"Ain't no good you staying out here, Ralphie," advised the old lightkeeper. "Nobody will run off with that little buzz-cart of yourn. Heppy's got fish balls for supper—a whole raft of 'em."
The young man followed through the snow, grumbling. The prospect of a good meal, as Tobias later acknowledged, did not seem to influence a college man as it once might the long-legged harum-scarum boy who had raced these beaches for so many summers.
Endicott and Lorna Nicholet were of the sandpiper class. So Tobias usually referred to the summer visitors who fluttered about the sands for several months of each year. These young folks had been coming to Clay Head each season since they were in rompers. Lorna's aunt, Miss Ida Nicholet of Harbor Bar, and head of the family, owned the rambling old house overlooking the mouth of the bay.

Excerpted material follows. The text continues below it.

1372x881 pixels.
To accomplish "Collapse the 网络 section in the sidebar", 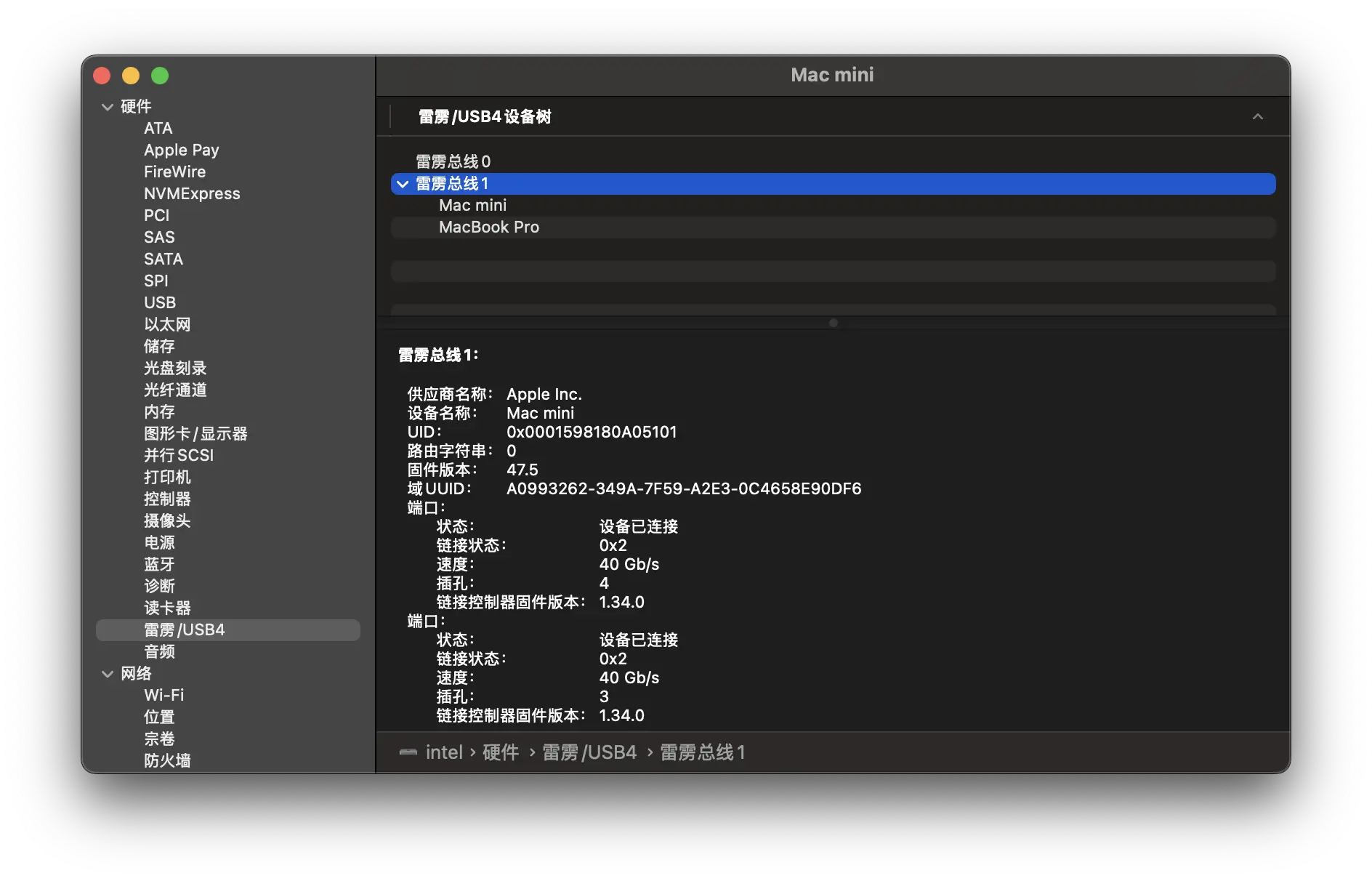I will (x=107, y=673).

The Endicotts—"the Endicotts of Amperly," to distinguish them from numerous other groups of the same name whose habitat dot the sea-coast of Massachusetts—usually occupied one of the bungalows on Clay Head during the summer.
"See what the gale blowed in, Heppy," was the lightkeeper's announcement as he banged open the outer door.

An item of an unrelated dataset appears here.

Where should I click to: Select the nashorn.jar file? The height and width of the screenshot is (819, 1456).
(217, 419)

His sister turned, frying-fork in hand, and peered through her spectacles at the snow-covered figures of the visitors. She was a comfortably built person, was Hephzibah Bassett, with rosy-brown, unwrinkled face, despite her unacknowledged age of fifty-odd. Her iron-gray hair was parted in the center and crinkled over her ears in tiny plaits, being caught in a small "bob" low on her plump neck behind. She never went to bed at night without braiding her hair on the side in several "pigtails" (to use her brother's unsavory expression) to be combed out into this wavy effect when she changed her house gown in the afternoon. It was a style of hair-dressing which, if old-fashioned, became her well.

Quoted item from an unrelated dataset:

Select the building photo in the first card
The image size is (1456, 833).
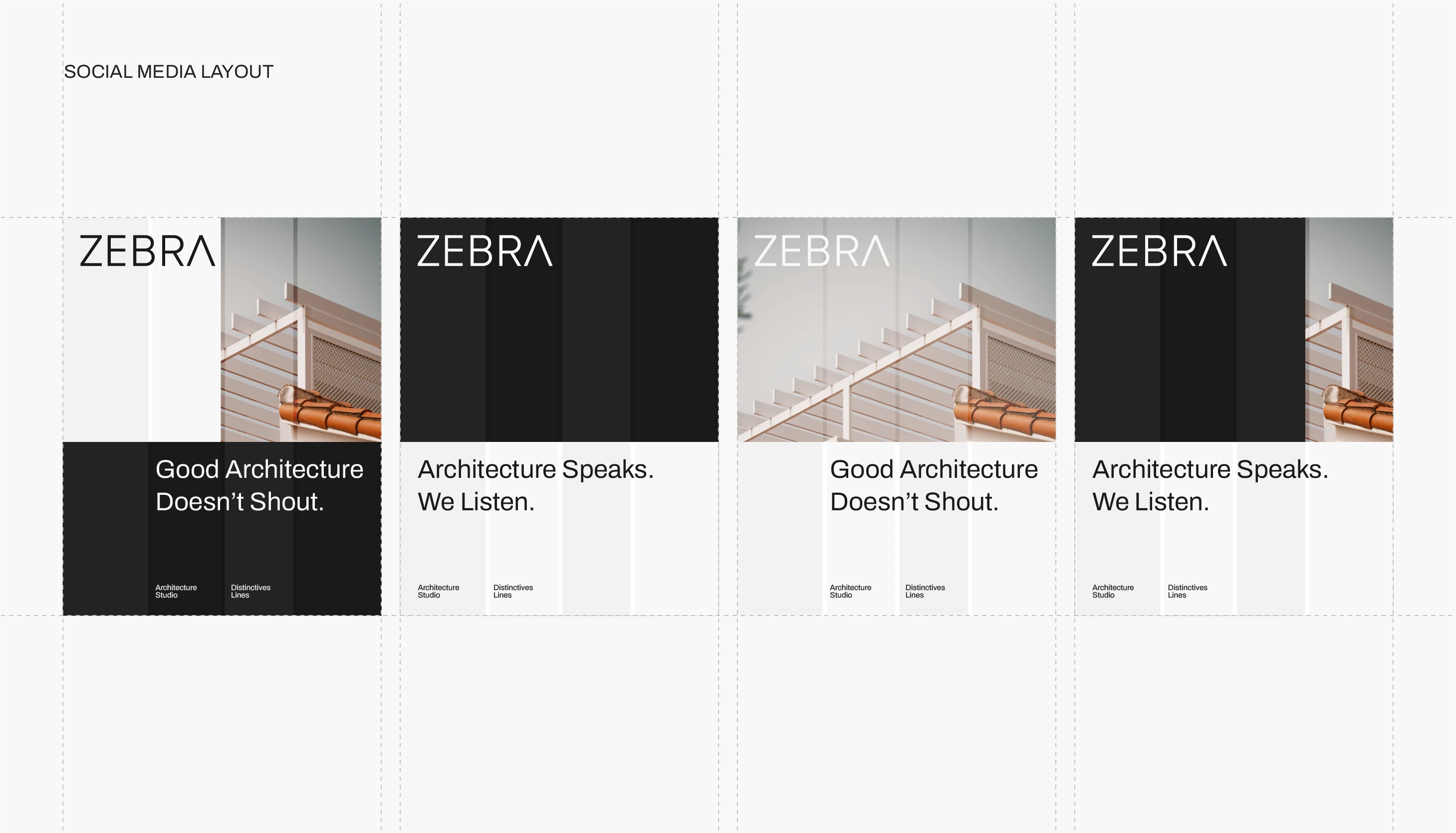pyautogui.click(x=300, y=343)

There was something very wholesome and kindly appearing about Hephzibah Bassett. She might not possess the shrewdness of her brother, the lightkeeper, and she did nag a good bit. Yet spinsterhood had not withered her smile nor squeezed dry her fount of human kindness.
"For love's sake!" she cried now, when she had identified the petite figure shaking its furs free of the sticky snow. "If 'tain't Lorny Nicholet! Do come and give me a kiss, Lorny. I can't leave these fishballs or they'd scorch."
The girl wriggled out of her coat and let it drop to the braided mat. She was just such a looking girl as one might expect from her name. There was French blood in the Nicholets. Lorna was distinctly of the brunette type, small limbed, as lithe as a feline. Perhaps that was why she could scratch! There were little short curls framing her broad, low forehead. The gloss of a crow's wing accentuated the blackness of her hair.
Her face glowed now from facing the storm—or was it from indignation? Her eyes sparkled so luminously that one could not be sure whether they were black or brown. She was one of those girls who seem all alive, all of the time. She had the alert appearance of a wild bird on the twig—ready for instant flight.
"Oh, how good it smells in here, Miss Heppy!" She fluttered across the big kitchen and imprinted upon the woman's cheek a warm kiss. She hugged, too, the ample arm that Heppy did not use in turning the fishballs in the deep frying kettle.